Start using Awwation or something like it so that I can communicate visually again. The death of Flash and my reticence to use any expensive proprietary drawing and painting tool in the age of ubiquitous hardware has really set me back a few years in visual communication. I have googled animated structured graphics on and off over the years looking for a replacement. So far, there is only one clear choice for replacing the STATIC vector graphics, and that is InkScape. But the SVG format under the modern web browser is becoming very powerful, and it looks like that a Prezi-like visual experience is about to be possible on standard default browsers with no plug-ins, which have pretty good HTML5 support. And so, I will become a visual communicator again. I have also been somewhat keen on reproducing the whiteboard effect that Khan Academy uses, and have done a few experiments there. But I’m thinking Prezi-styled structured graphics might be a more efficient path.
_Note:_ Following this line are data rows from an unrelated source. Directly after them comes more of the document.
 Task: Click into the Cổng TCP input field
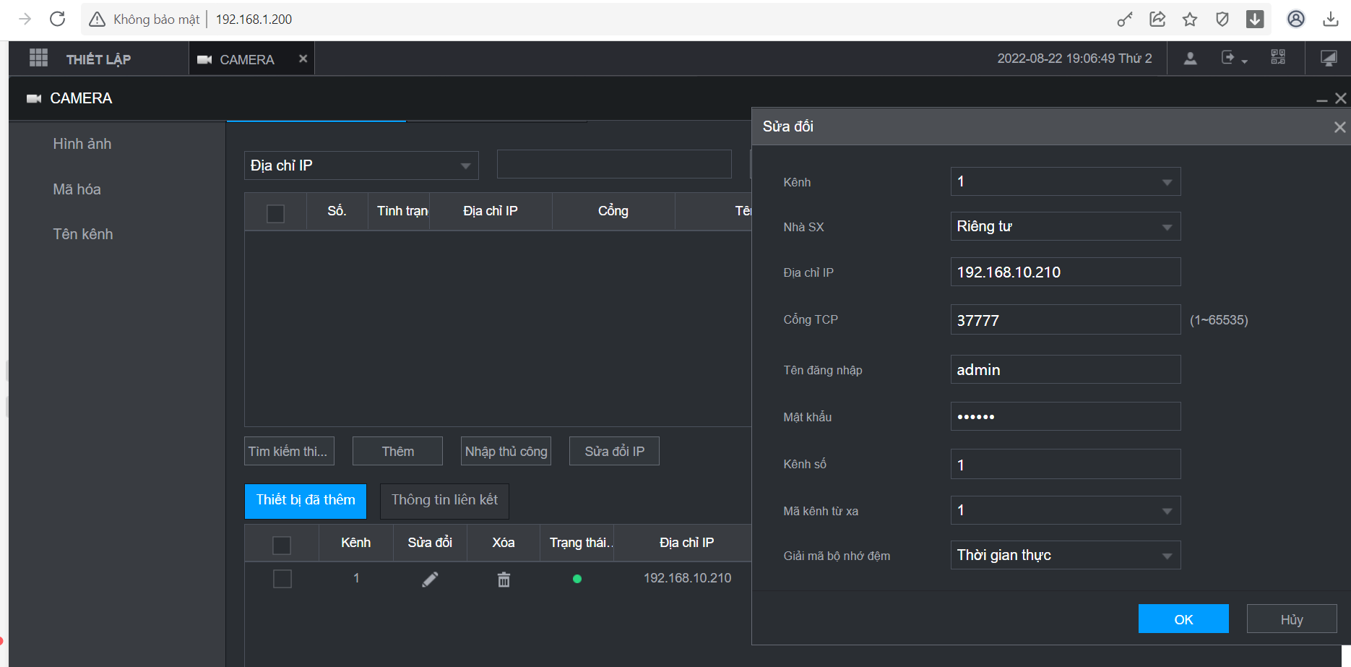(x=1065, y=320)
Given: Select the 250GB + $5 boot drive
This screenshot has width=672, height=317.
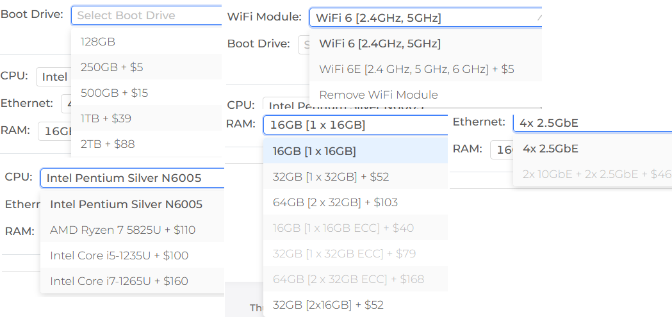Looking at the screenshot, I should click(x=112, y=67).
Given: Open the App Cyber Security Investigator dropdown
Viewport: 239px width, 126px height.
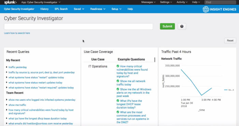Looking at the screenshot, I should pos(41,2).
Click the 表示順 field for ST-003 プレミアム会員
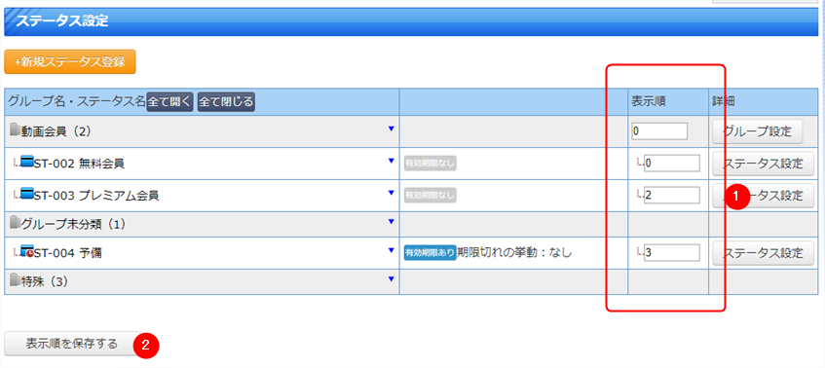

Nail the magic formula to teach people (who have SOME natural propensity) Linux server. Well, I’ve finally released a Levinux beta. It’s based on the old stable reliable QEMU binaries that have been pointed-to forever by qemu.org. If it’s not broken, don’t fix it. But I really do need to create tutorials that compel you from one step to the next—specifically, SSH’ing into the VM, and visiting via a web browser on host at http://localhost:8080. They have to be met by something there that brings them to the next step, and so on like a scavenger hunt. I also want to make sure Levinux can easily build the vim, git, python short stack server. The vim with color coding in the Tiny Core Linux repository right now is unfortunately the full graphics version that carries a bunch of dependencies. And Python is 40MB, with is very big for a default server build for everyone trying Levinux for the first time. I’ve got to resolve these issues. Probably I’ll build something minimal with the recipe system, then offer to build something big with the rc.local menu that appears at the end of booting. At any rate, most of the work to get Levinux out of beta is fulfilling on the promise of an old-school is cool Linux server education.